Les rédactions l’attendaient, les politiques de tous bords observaient : qui dit « solennelle » sous-entend importance extrême de la déclaration.

11h, c’est parti… Enfin, non, pas tout à fait, problème technique à l’UMP, la conférence de presse est reportée à 11h45. Bon, quand rien ne marche, tout va mal.

Mais en fait c’est à 11h32 que le grand show commence.

Après une diatribe paranoïaque sur le thème du « je suis victime d’un complot ». Arrive le temps des propositions de Copé (enfin, nous attendons une opposition constructive depuis trop longtemps !) que nous allons ainsi énumérer :

La mise à « disposition de l’intégralité de la comptabilité » de l’UMP

Mais Monsieur Copé, c’est déjà fait, ne vous tracassez pas. Un organisme public a mission de contrôler cela : la Commission Nationale des Comptes de Campagne et de Financement Public (CNCCFP) dont on peut trouver en suivant ce lien, les attributions et les compétences : http://www.cnccfp.fr/index.php?art=685.
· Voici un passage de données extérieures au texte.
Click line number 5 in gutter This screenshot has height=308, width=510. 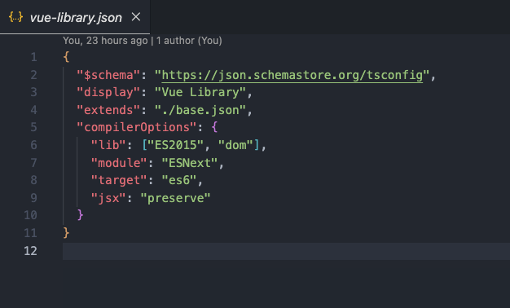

D’ailleurs, les comptes, le patrimoine sont consultables ici, comme la loi l’oblige à chaque parti politique : http://www.data.gouv.fr/fr/dataset/comptes-des-partis-et-groupements-politiques.
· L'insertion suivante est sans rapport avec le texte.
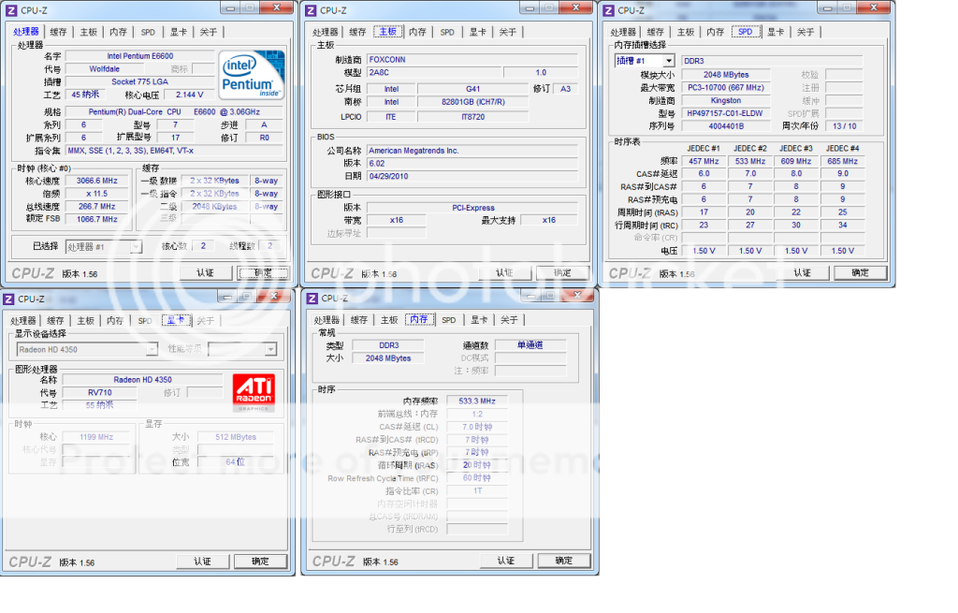Click the ATI Radeon Graphics logo
The image size is (958, 613).
[x=253, y=393]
Une proposition de loi exigeant la transparence financière de tous les partis depuis 2007

Déjà, pourquoi seulement depuis 2007 ? Nous serions très intéressés de réviser les comptes de Messieurs Balladur et Chirac en leur temps…
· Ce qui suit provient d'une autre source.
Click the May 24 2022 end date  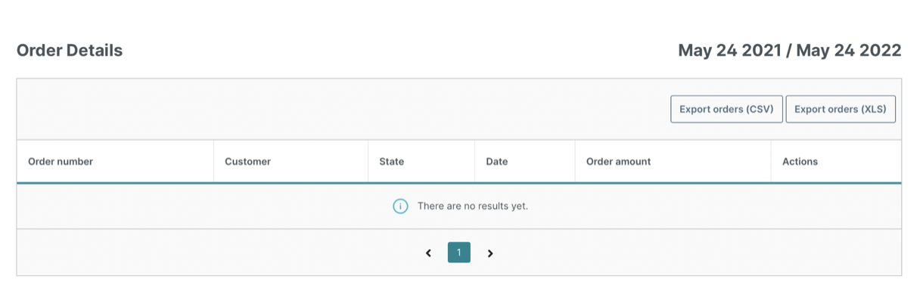click(x=848, y=51)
Malgré toutes les déclarations de Monsieur Copé, la main sur le coeur, l’auréole accrochée au dessus de la tête, il est un point qu’il va avoir du mal à nous expliquer. Pourquoi proposer une telle loi lorsqu’on a tout fait pour les rejeter en leurs temps ? Ainsi en décembre 2011, l’Assemblée nationale avait rejeté deux propositions de loi présentées par François de Rugy (Europe Ecologie-Les Verts) sur la transparence de la vie publique et la prévention des conflits d’intérêts. L’UMP, dont Monsieur Copé, a voté contre.

Je souhaite personnellement que nous, écologistes, soutenions ce projet de loi, évidemment amendée afin de ne pas tomber dans la tartuferie cosmétique, ainsi, il ne sera pas fait exception de ces micros-partis, véritables maillons d’une chaîne de financements limites des grands partis politiques.

Tous les organes de presse, qui bénéficient d’une fréquence publique pour émettre, ou touchent des subsides publics doivent être soumis à la même règle

Mais nous disons chiche ! Le Figaro en tête. Et effectivement, nous pourrons alors sourire de ces journaux qui titrent sur les assistés alors qu’ils sont eux-mêmes aidés.

Il est évident que cela n’aura échappé à personne : Jean-François Copé cède, une fois de plus, à la loi du Talion : tu m’embêtes, je me venge. Le Point est ciblé, mais pour ne pas que cela se voit de trop, on élargit à toute la presse. Non, mais on n’a vu.

Au final, ce teasing de dimanche soir pour accoucher à un numéro de rien sur fond de néant était bien inutile, si ce n’est de faire diversion. En attendant, on peut réviser les coûts des meetings de la campagne présidentielle de 2012 pour l’UMP, en s’intéressant à un des moins chers (Ormes, Loiret, 67 000€), qui, selon des témoignages dans cet article de Mag’Centre, reste encore trop cher pour la prestation proposée.

Mais au fait, avant de proposer des lois sur la moralisation de la vie politique, pourquoi ne pas respecter celles existante ? Comme celle sur la parité lors d’élection dont le non respect a valu une forte amende de 1,2 millions d’Euros à l’UMP.